London Through a Comedian’s Newsreel

On my first night in London, I found myself entering an attic in Camden, The Camden Comedy Club, and laughed as a comedian made many jokes and struggled to participate as she referenced politics I didn’t understand. By entering a new nation one enters a knew political and social climate. Suddenly, jokes were centered around the Royal Wedding and Brexit rather than Donald Trump and the Mexican border. The Royal Wedding was a massive buzz everywhere from Trafalgar Square to Kensington. Brexit was whispered around with weighted connotations about future implications for the British people. And yet, what I found most interesting was that these buzz words fluttered across the City of London in a similar manner as any breaking news story would around New York City. It was dealt with in posters, with humor, and with a marked desire for commercial gain. The Royal Wedding is a national celebration of an old English tradition of monarchy as well as capitalism. Prince Harry and Meghan Markle’s faces were plastered all over shiny mugs and magnets ready to be sold at a kiosk anywhere and everywhere. And while Brexit has serious implications as heavy as any deal Donald Trump is currently pulling out of in the United States, the British people, in their classic British manner reminiscent of Hitler jokes during the Blitz, cope through laughter.

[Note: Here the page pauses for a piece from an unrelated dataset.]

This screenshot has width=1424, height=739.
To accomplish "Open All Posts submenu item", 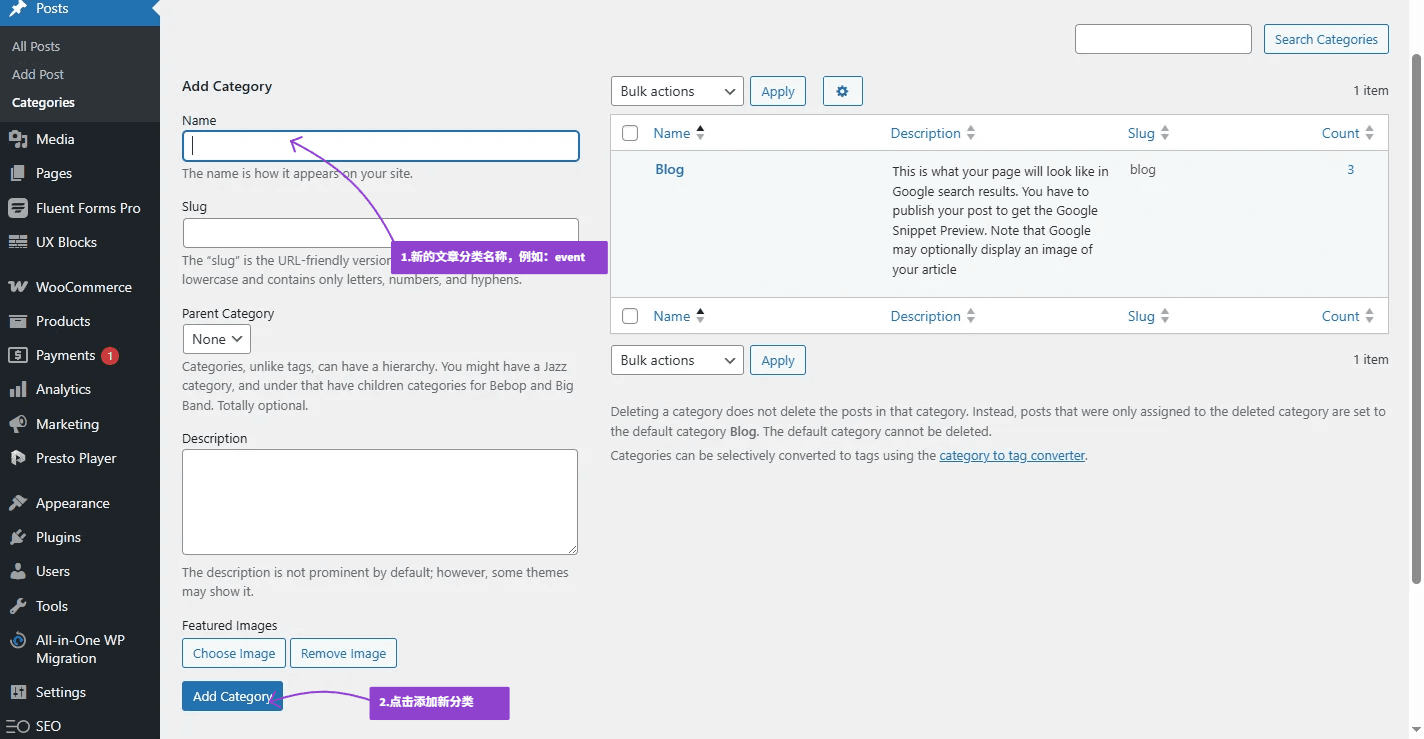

As I watched political history unfold and new skyscrapers rise in London, I could not help but notice a simple fact. The British are not yet over World War II. A few months ago I asked an Englishman named Christopher if I could use the name Chris, and his knee jerk response was “sure sure, anything but Adolf, right?”. It seems that thousands of air raids cannot so easily be forgotten. While I expected to experience World War II memorabilia during our time at the Churchill War Rooms or Bletchley Park, I was not expecting to experience it in everything I did during my free time. Our comedian began making jokes about Winston Churchill and his handling of Dunkirk within twenty minutes of her set. From this moment on I knew, the Second World War was still fresh in English memory. Everywhere from the Tate museum to St. Pauls’ cathedral, plaques were posted commemorating fallen soldiers, and art was on display to celebrate the British strength in World War II. It seems indisputable to assume that, whatever the current political and social climate in the United Kingdom may be, modern London is a direct product of Second World War sufferings and efforts. If a comedian can connect Churchill to a recounting of her failed blind date, then it can transcend into the functioning of modern society from Parliament down to the individual Englishman.